◆ YOUR GOAL ◆
Only the pictures are dropped. Restate each line below word for word.

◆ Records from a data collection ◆
____________

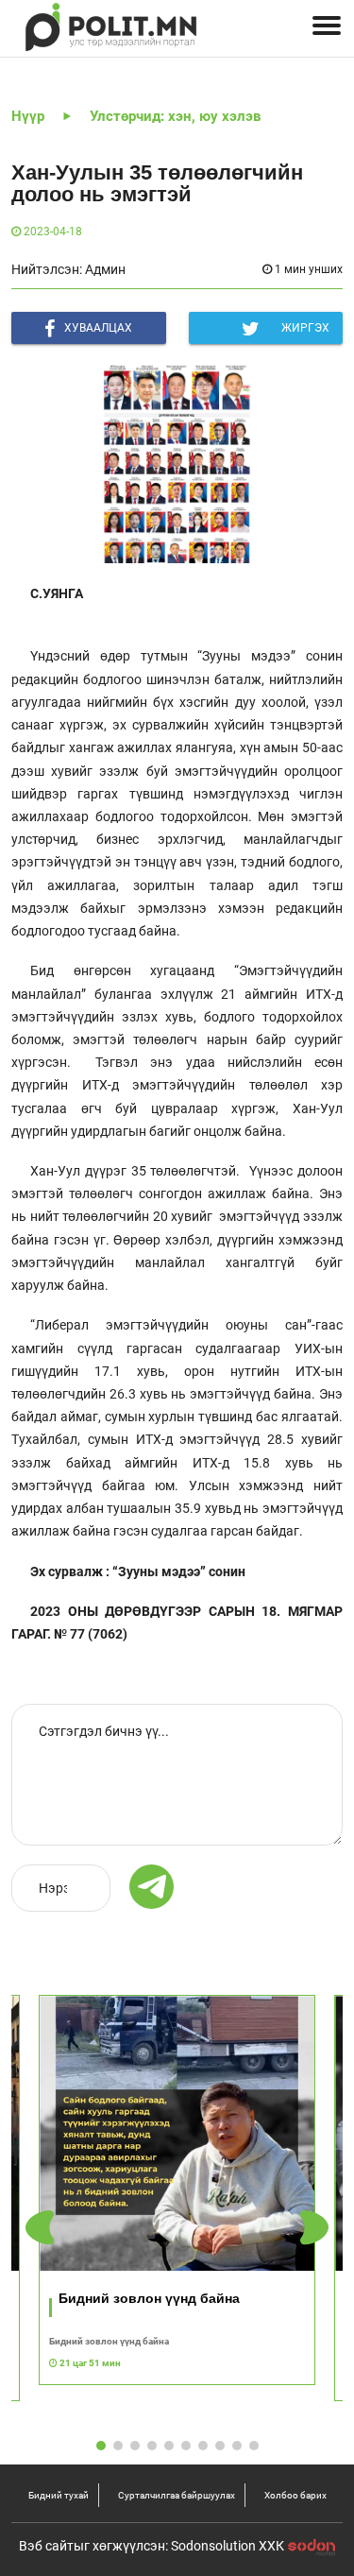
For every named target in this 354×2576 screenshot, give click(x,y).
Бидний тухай (58, 2495)
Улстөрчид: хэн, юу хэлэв (175, 116)
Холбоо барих (295, 2495)
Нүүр (27, 116)
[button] (314, 2228)
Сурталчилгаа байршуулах (176, 2495)
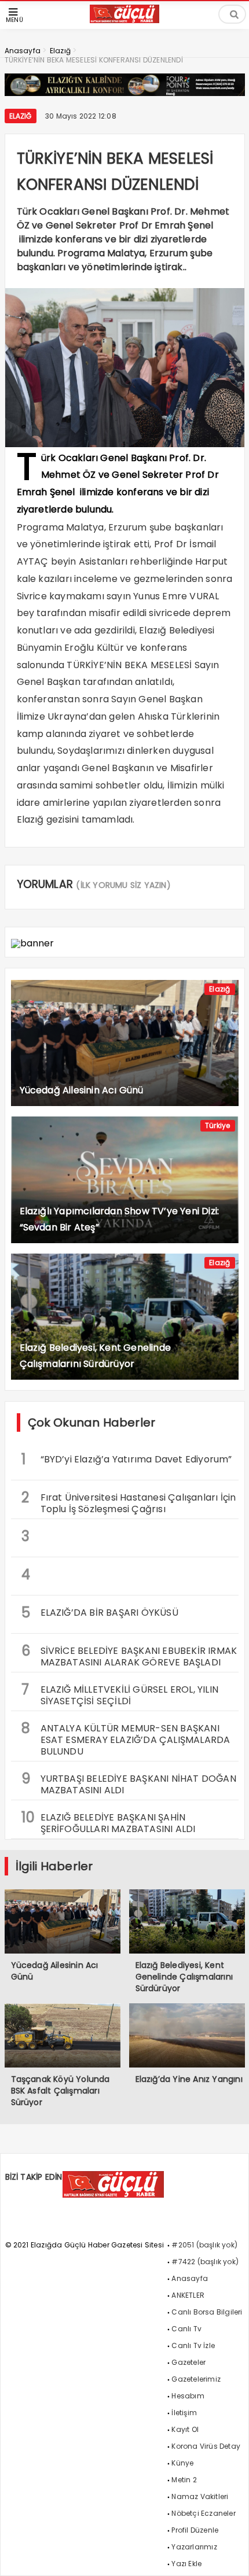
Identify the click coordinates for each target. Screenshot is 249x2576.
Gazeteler (188, 2362)
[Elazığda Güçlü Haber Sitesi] (124, 20)
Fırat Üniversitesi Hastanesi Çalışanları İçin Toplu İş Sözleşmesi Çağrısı (128, 1502)
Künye (182, 2463)
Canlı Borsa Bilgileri (206, 2312)
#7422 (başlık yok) (205, 2262)
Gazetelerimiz (196, 2379)
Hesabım (187, 2396)
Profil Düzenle (194, 2530)
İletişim (184, 2412)
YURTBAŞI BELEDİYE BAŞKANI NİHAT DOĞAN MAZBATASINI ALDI (128, 1783)
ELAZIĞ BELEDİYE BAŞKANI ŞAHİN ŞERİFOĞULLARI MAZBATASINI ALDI (108, 1822)
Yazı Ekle (186, 2563)
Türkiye (217, 1125)
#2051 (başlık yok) (204, 2245)
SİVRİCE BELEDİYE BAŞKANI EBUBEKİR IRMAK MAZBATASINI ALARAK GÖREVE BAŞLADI (129, 1655)
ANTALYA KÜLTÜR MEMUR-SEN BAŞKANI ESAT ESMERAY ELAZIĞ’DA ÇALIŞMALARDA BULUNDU (125, 1738)
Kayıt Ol (185, 2429)
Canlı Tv (186, 2329)
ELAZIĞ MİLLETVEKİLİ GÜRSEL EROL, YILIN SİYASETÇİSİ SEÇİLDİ (120, 1694)
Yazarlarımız (194, 2547)
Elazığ (20, 116)
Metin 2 (183, 2480)
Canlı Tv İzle (193, 2345)
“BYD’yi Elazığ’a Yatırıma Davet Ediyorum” (126, 1459)
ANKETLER (187, 2295)
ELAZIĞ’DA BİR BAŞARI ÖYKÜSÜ (99, 1612)
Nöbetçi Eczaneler (203, 2513)
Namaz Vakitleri (199, 2496)
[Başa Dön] (228, 2555)
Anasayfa (189, 2278)
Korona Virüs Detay (205, 2446)
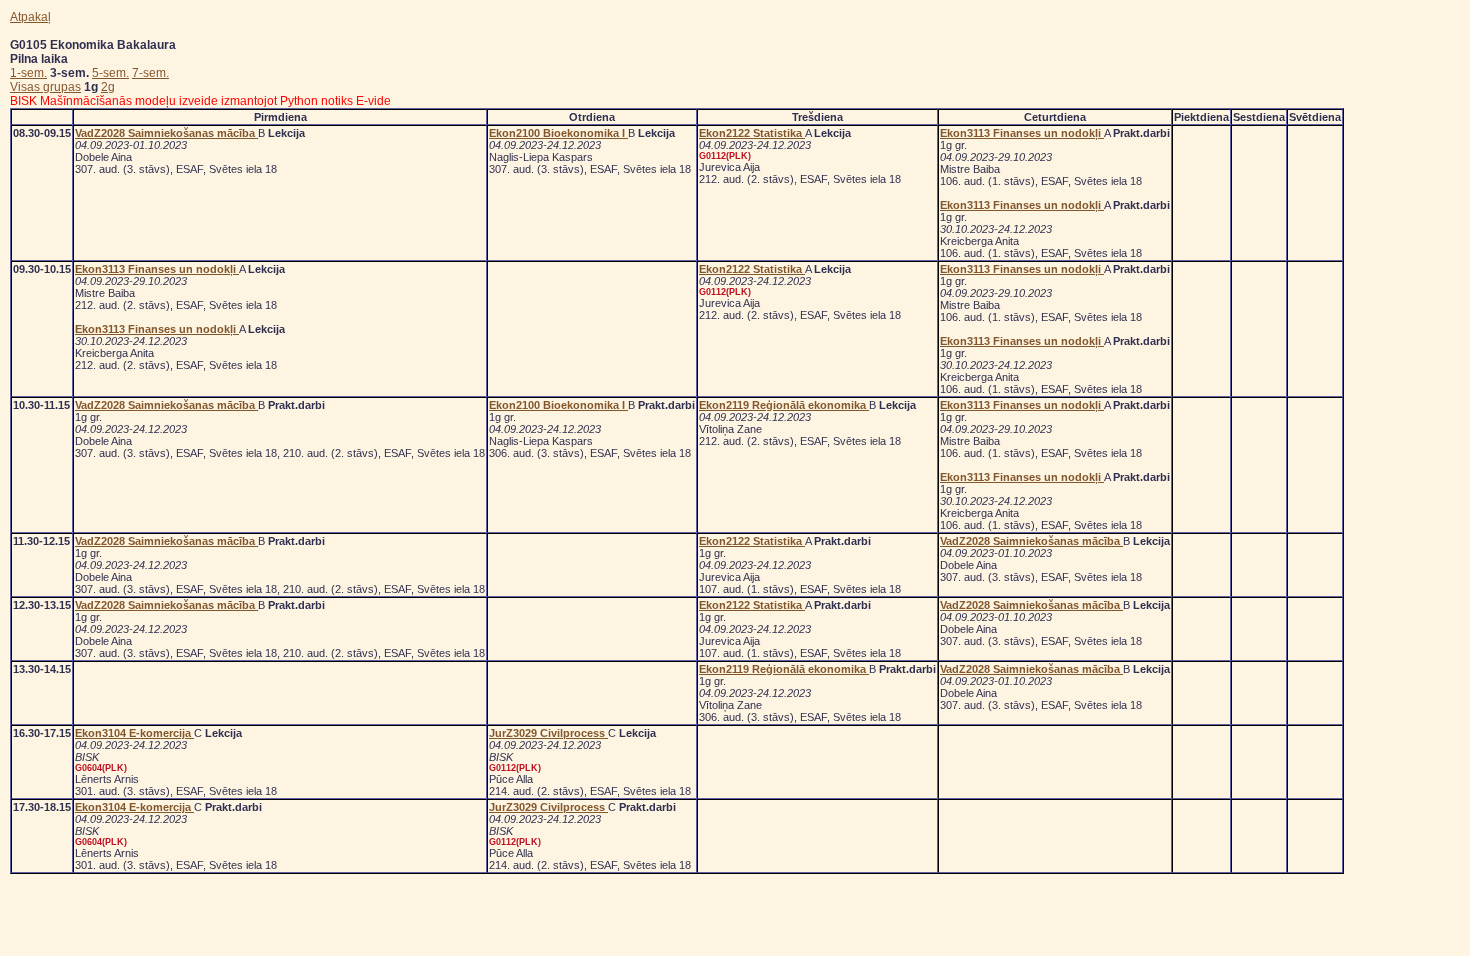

____________

◆ OUTPUT BELOW ◆
For every named target in this 354×2576 screenshot, give click(x,y).
Бидний тухай (58, 2495)
Улстөрчид: хэн, юу хэлэв (175, 116)
Холбоо барих (295, 2495)
Нүүр (27, 116)
[button] (314, 2228)
Сурталчилгаа байршуулах (176, 2495)
Identify the click coordinates for each target. Screenshot is 249x2576.
Gazeteler (188, 2362)
[Elazığda Güçlü Haber Sitesi] (124, 20)
Fırat Üniversitesi Hastanesi Çalışanları İçin Toplu İş Sözleşmesi Çağrısı (128, 1502)
Künye (182, 2463)
Canlı Borsa Bilgileri (206, 2312)
#7422 (başlık yok) (205, 2262)
Gazetelerimiz (196, 2379)
Hesabım (187, 2396)
Profil Düzenle (194, 2530)
İletişim (184, 2412)
YURTBAŞI BELEDİYE BAŞKANI NİHAT DOĞAN MAZBATASINI ALDI (128, 1783)
ELAZIĞ BELEDİYE BAŞKANI ŞAHİN ŞERİFOĞULLARI MAZBATASINI ALDI (108, 1822)
Yazı Ekle (186, 2563)
Türkiye (217, 1125)
#2051 (başlık yok) (204, 2245)
SİVRİCE BELEDİYE BAŞKANI EBUBEKİR IRMAK MAZBATASINI ALARAK GÖREVE BAŞLADI (129, 1655)
ANTALYA KÜLTÜR MEMUR-SEN BAŞKANI ESAT ESMERAY ELAZIĞ’DA ÇALIŞMALARDA BULUNDU (125, 1738)
Kayıt Ol (185, 2429)
Canlı Tv (186, 2329)
ELAZIĞ MİLLETVEKİLİ GÜRSEL EROL, YILIN SİYASETÇİSİ SEÇİLDİ (120, 1694)
Yazarlarımız (194, 2547)
Elazığ (20, 116)
Metin 2 (183, 2480)
Canlı Tv İzle (193, 2345)
“BYD’yi Elazığ’a Yatırıma Davet Ediyorum” (126, 1459)
ANKETLER (187, 2295)
ELAZIĞ’DA BİR BAŞARI ÖYKÜSÜ (99, 1612)
Nöbetçi Eczaneler (203, 2513)
Namaz Vakitleri (199, 2496)
[Başa Dön] (228, 2555)
Anasayfa (189, 2278)
Korona Virüs Detay (205, 2446)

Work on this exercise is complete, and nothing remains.